A growth loop is a model where growth is designed as a self-reinforcing cycle — the output of each loop feeds back as the input of the next — instead of a linear "traffic in → conversion → churn" funnel. Formalized by Brian Balfour's Reforge team in 2018, it's become the standard growth-thinking framework for SaaS and consumer apps in 2026.
Why It Matters
Funnel thinking has an obvious limit. A funnel is a drain: it will dry out unless new traffic keeps flowing in from outside. Growth loops, by contrast, create feedback loops where existing user activity generates new users. Once the loop spins, growth self-compounds without external fuel. Canonical examples: Pinterest's content loop, Dropbox's referral loop, TikTok's algorithmic loop.
The 4 Stages of a Growth Loop
Every growth loop abstracts to four stages:
- Input: A new user, content, or action enters the loop
- Action: The user performs a specific in-product action
- Output: That action creates new value or an asset
- Re-investment: The output feeds back to stage 1, producing another Input
Example (Pinterest):
- A user signs up (Input) → 2. Saves pins and organizes boards (Action) → 3. Public boards get indexed by search engines and attract organic traffic (Output) → 4. New users sign up (Re-investment = Input)
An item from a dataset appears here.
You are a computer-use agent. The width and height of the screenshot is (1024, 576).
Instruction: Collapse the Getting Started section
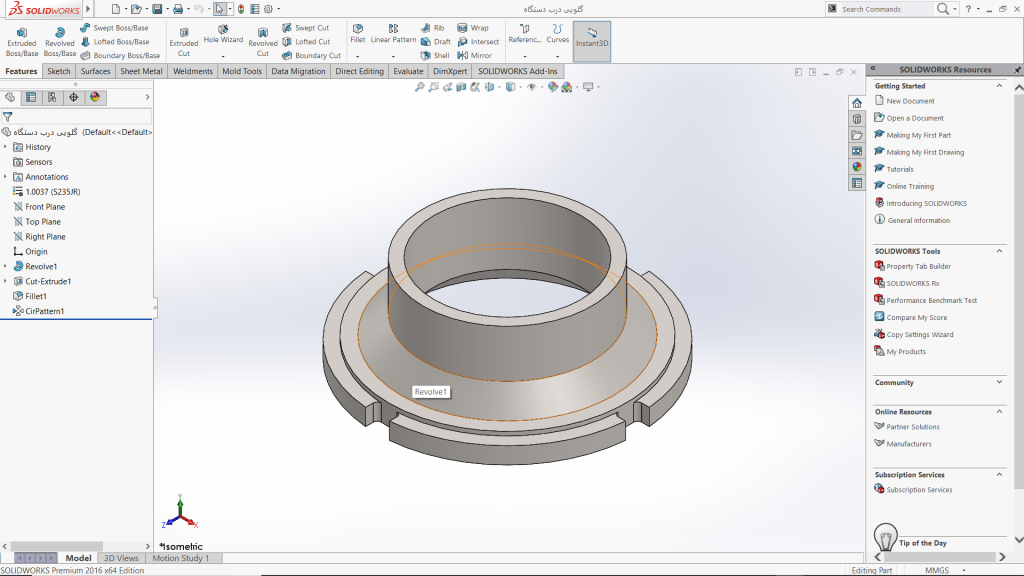999,86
Main Types of Growth Loops
Content loops: User-generated content gets exposure via SEO and social, pulling in new users. Blog platforms, UGC services, and communities.
Viral loops: The product requires users to invite others. Slack, Zoom, Figma. K > 1 produces explosive growth.
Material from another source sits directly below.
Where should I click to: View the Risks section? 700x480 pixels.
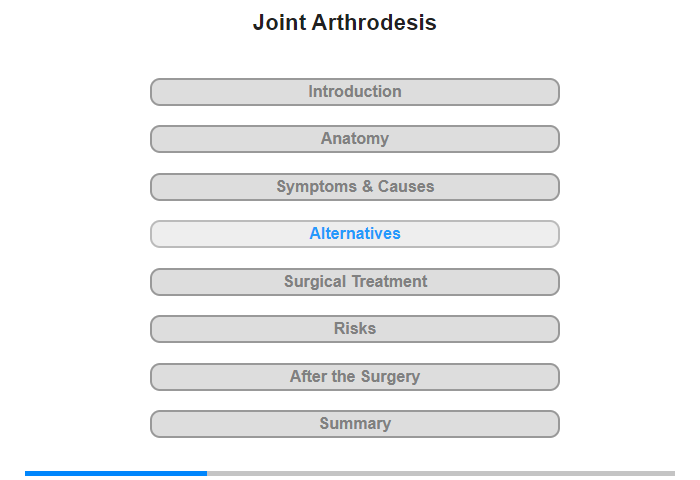point(354,329)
Paid loops: Paid ads acquire customers, and revenue from LTV gets reinvested into more ads. To be a "loop" rather than a one-time campaign, LTV > CAC must hold.
Sales loops: Enterprise deals landed by sales become case studies and references that drive new deals.
Incentive loops: Referral programs reward existing customers, which both drives new sign-ups and increases product usage. Early Dropbox.
Growth Loop vs Funnel
| Aspect | Funnel | Growth Loop |
|---|---|---|
| Structure | Linear (drain) | Cyclic (self-reinforcing) |
| Scaling | More traffic in | Faster loop |
| External dependency | Constant new traffic | Self-compounding |
| Key metrics | Step conversion rates | Loop length, amplification coefficient |
| Mental model | "How do I get more traffic?" | "What activity creates the next user?" |
Practical Tips
Focus on one core loop: Early-stage companies fail by running many loops at once. Identify the one loop best fit for your product and optimize it.
Find the bottleneck: The stage (Input, Action, Output, Re-investment) where most users drop off is your bottleneck. Fix it and the whole loop speeds up.
Measure loop length: Time from one Input to its Re-investment. Shorter means faster growth.
Amplification coefficient (K): New Inputs generated per existing Input. K ≥ 1 means self-sustaining; K < 1 means you still need external fuel.